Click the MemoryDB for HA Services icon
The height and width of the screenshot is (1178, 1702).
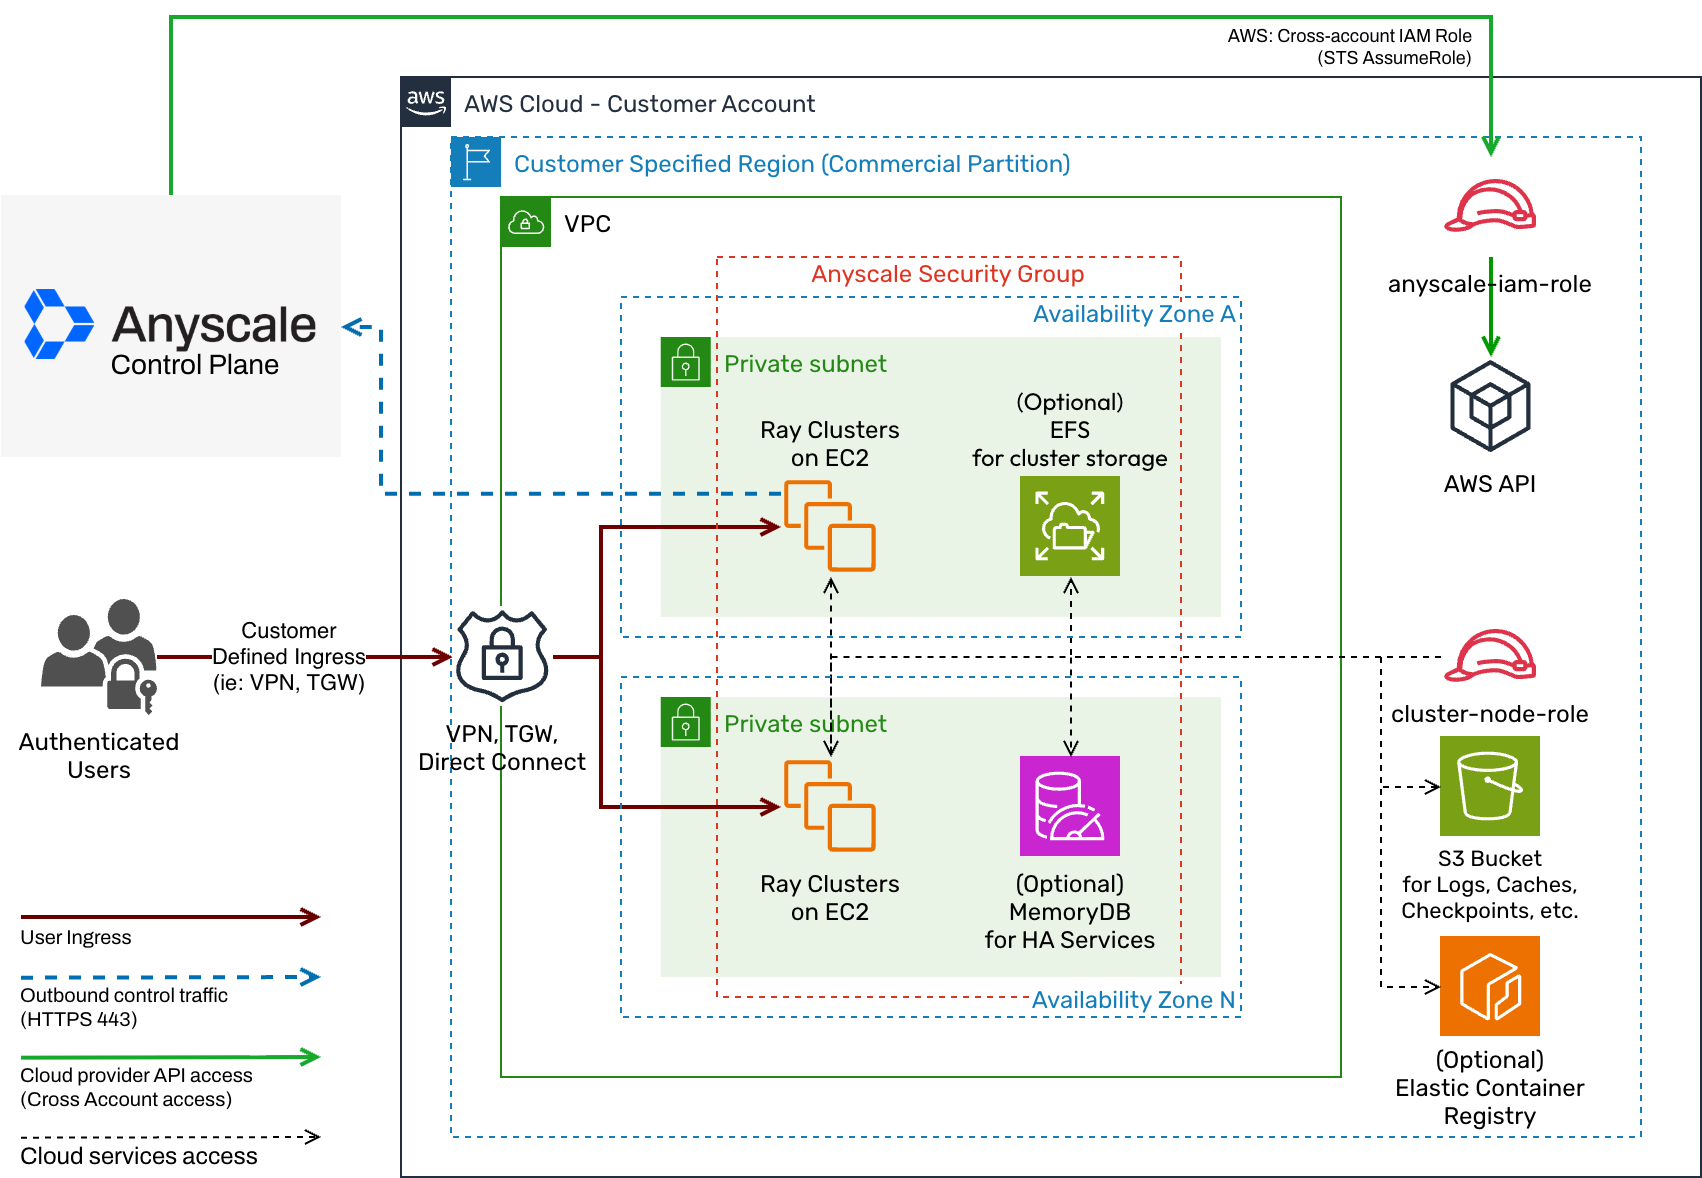[x=1069, y=807]
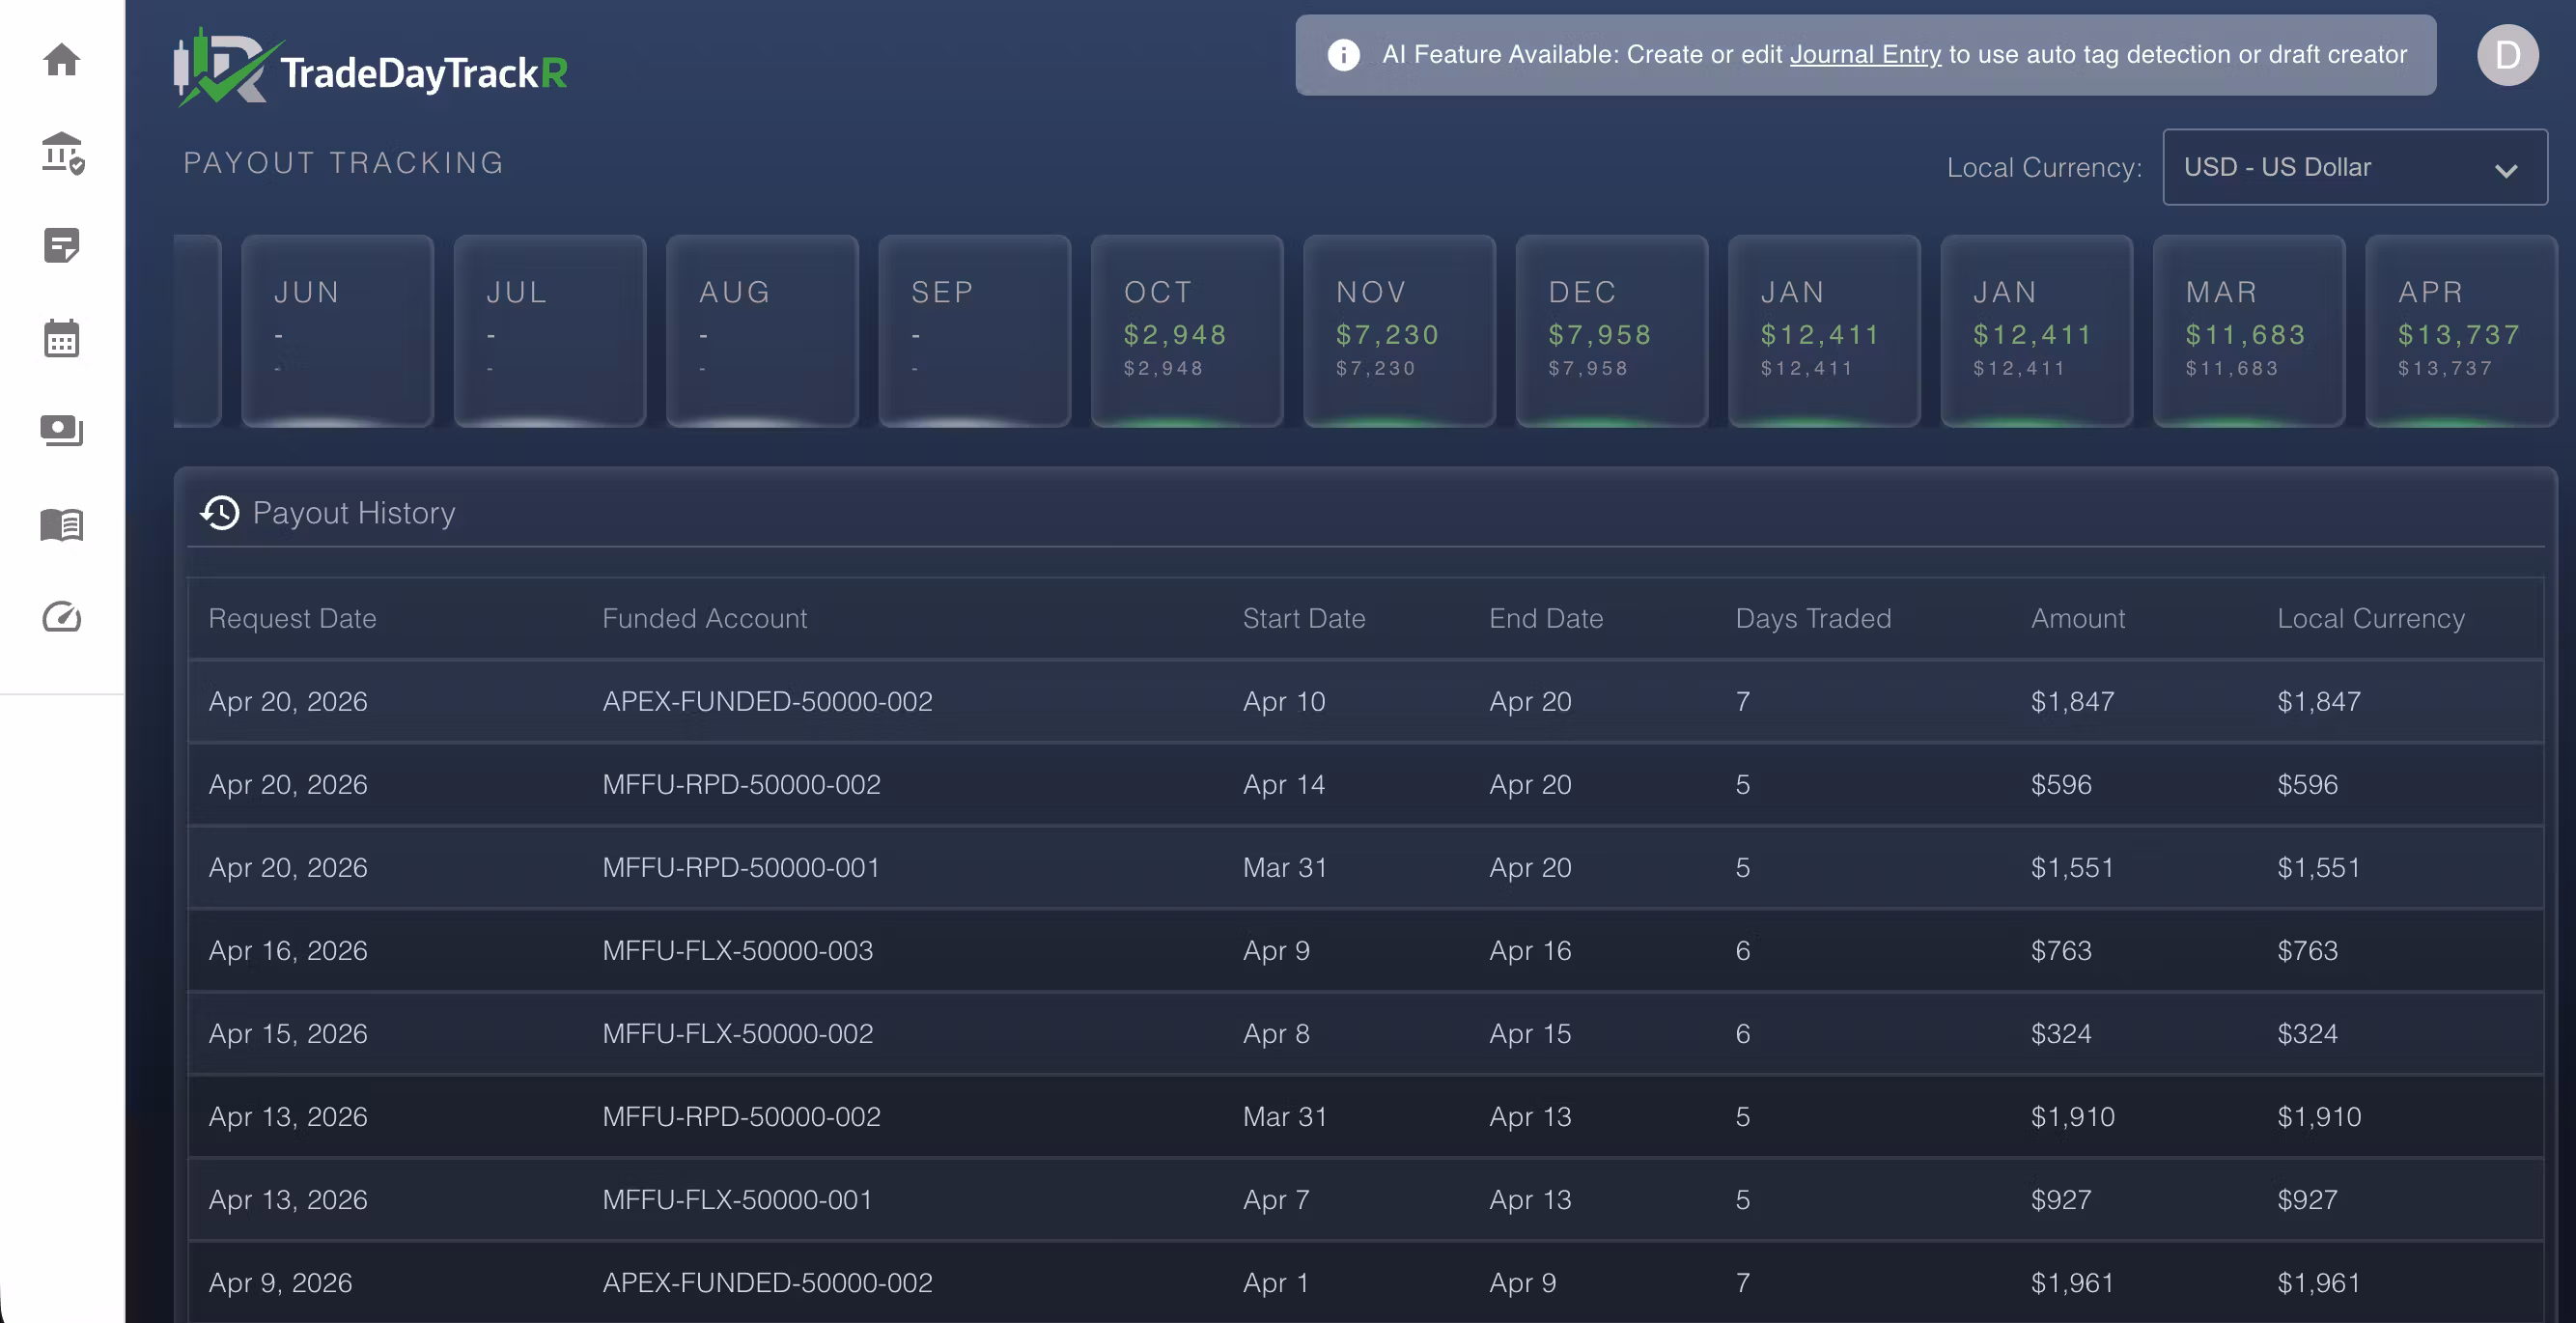Go to the home dashboard icon

click(x=62, y=60)
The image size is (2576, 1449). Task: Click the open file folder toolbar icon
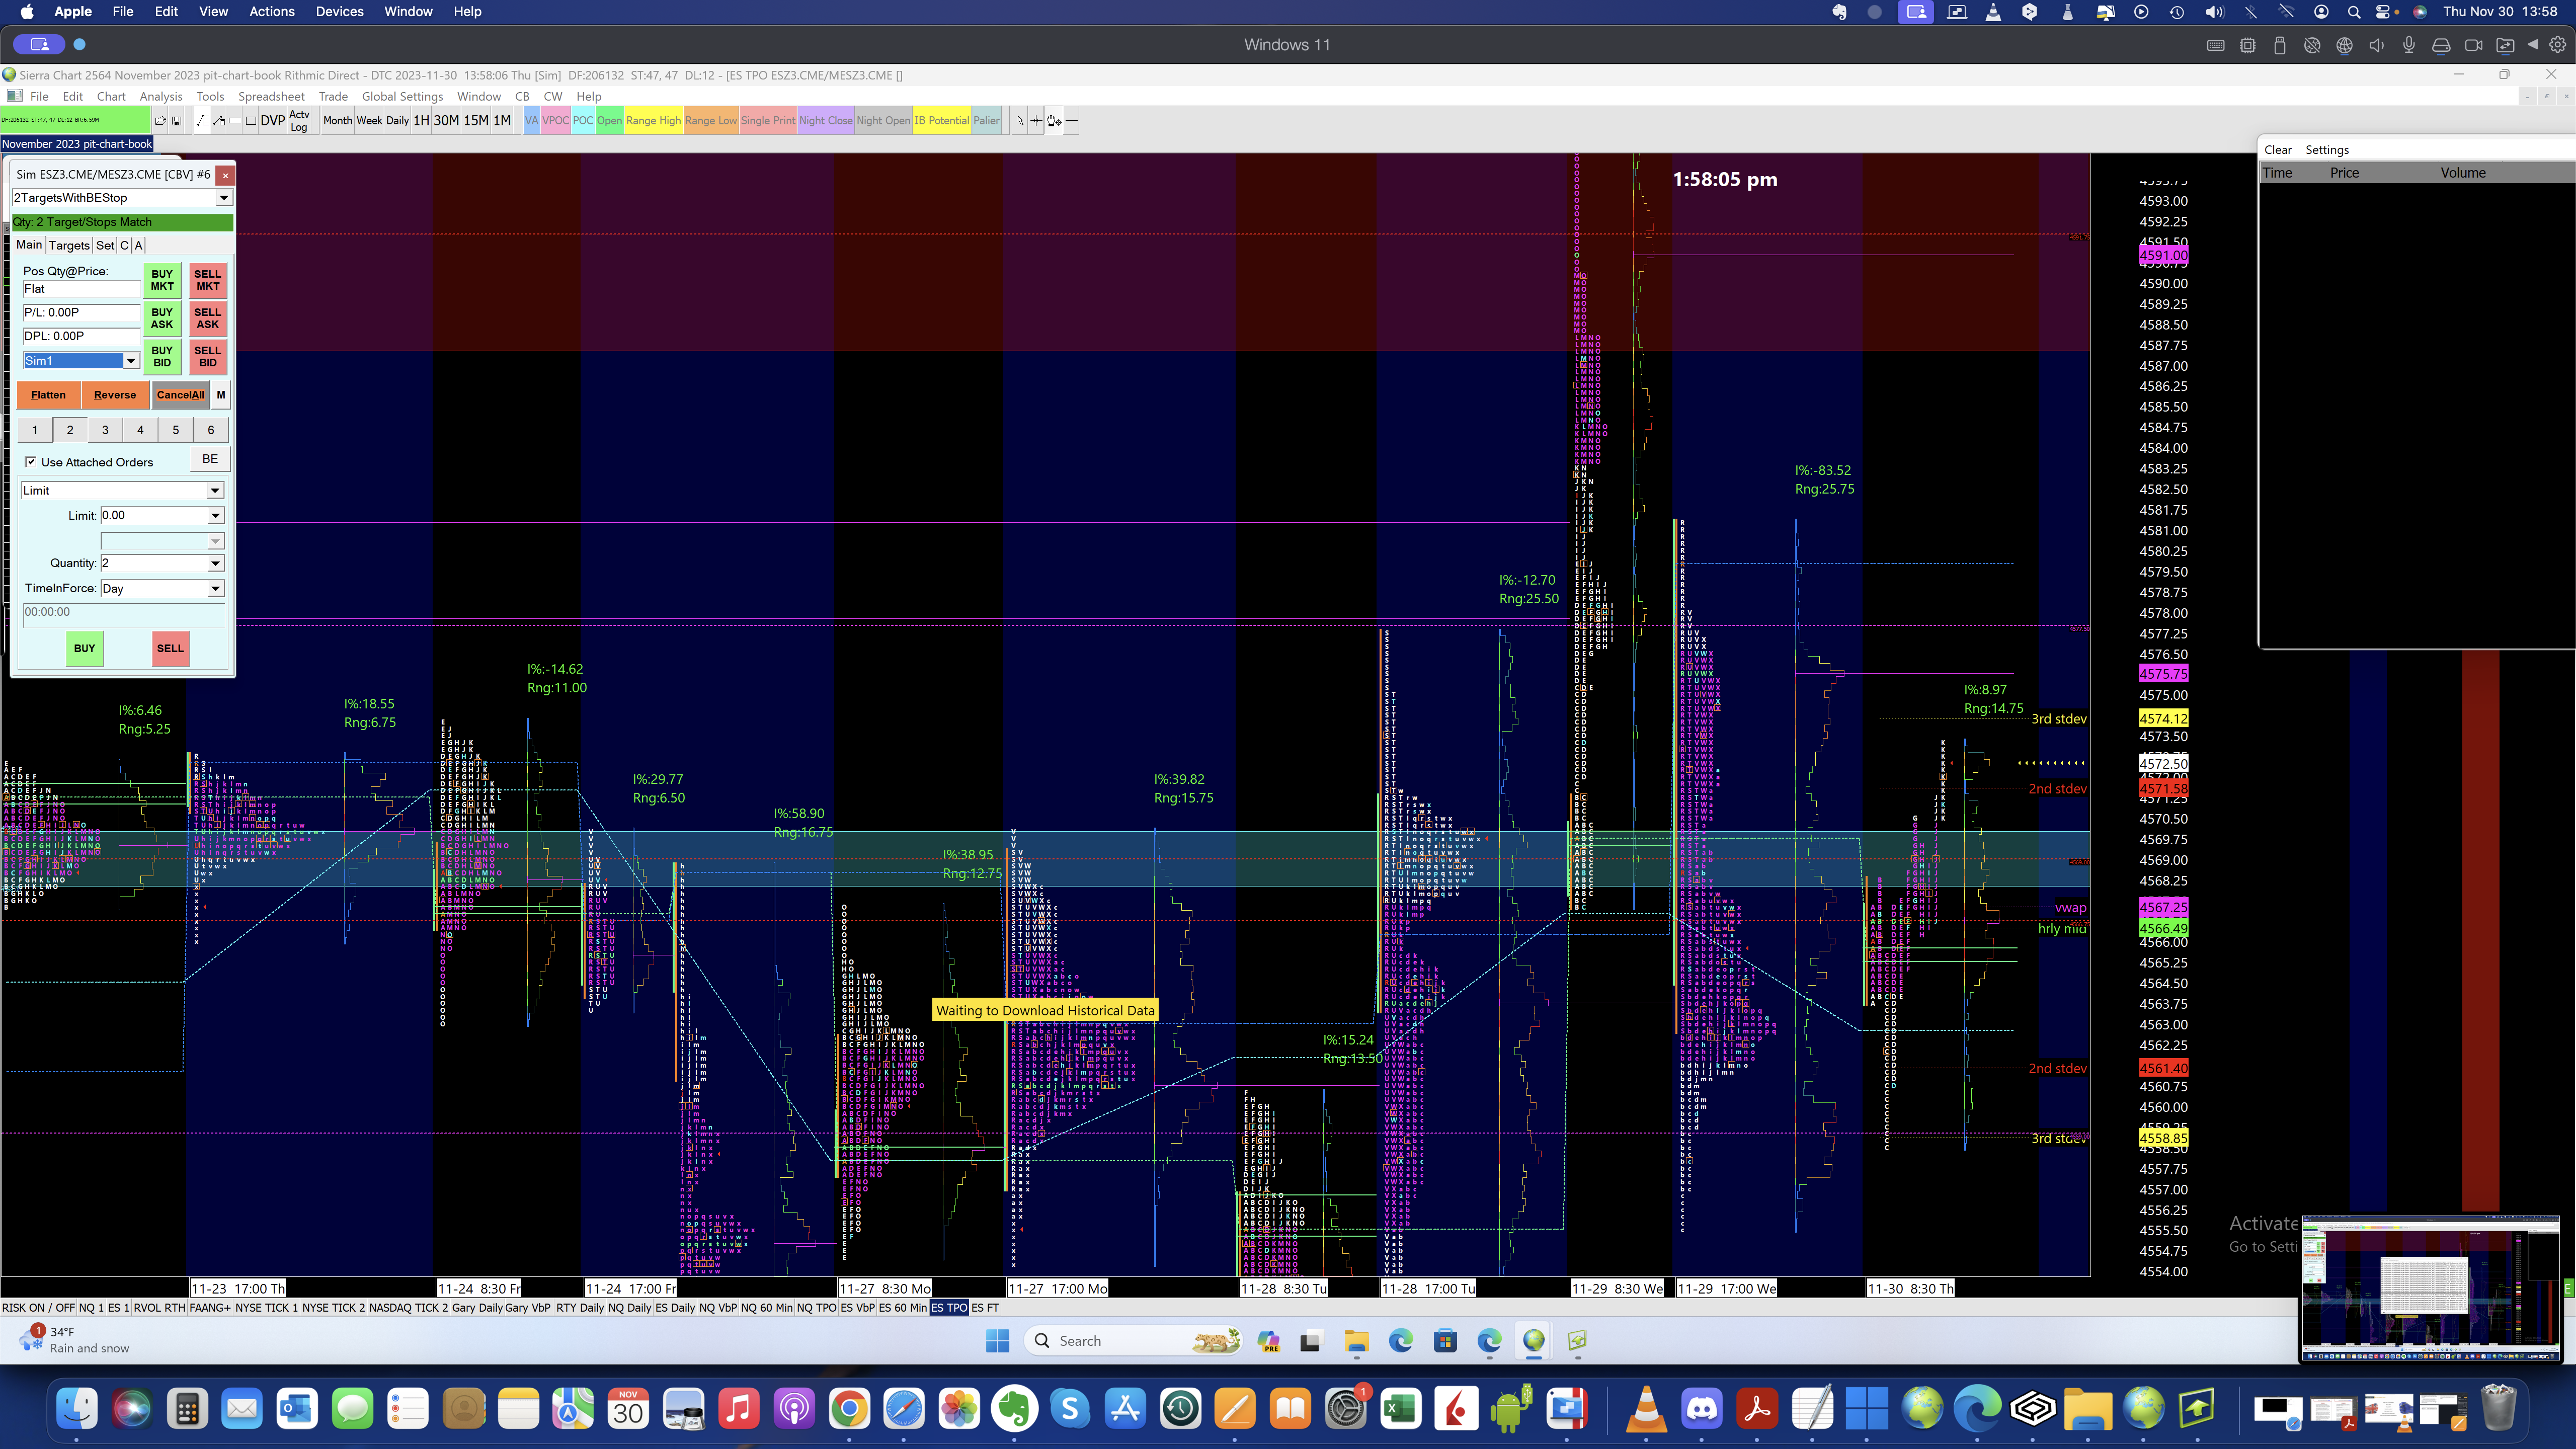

------------------------------------------------------------------------

_WHAT YOU HAVE TO DO_
A word-for-word repeat is expected of the lines from the one with "The height and" to the end of the data, both included; pictures are not part of it.

_EXERCISE ANSWER_
The height and width of the screenshot is (1178, 1702).
[x=1069, y=807]
Go to the home dashboard icon

click(x=62, y=60)
The image size is (2576, 1449). Task: Click the open file folder toolbar icon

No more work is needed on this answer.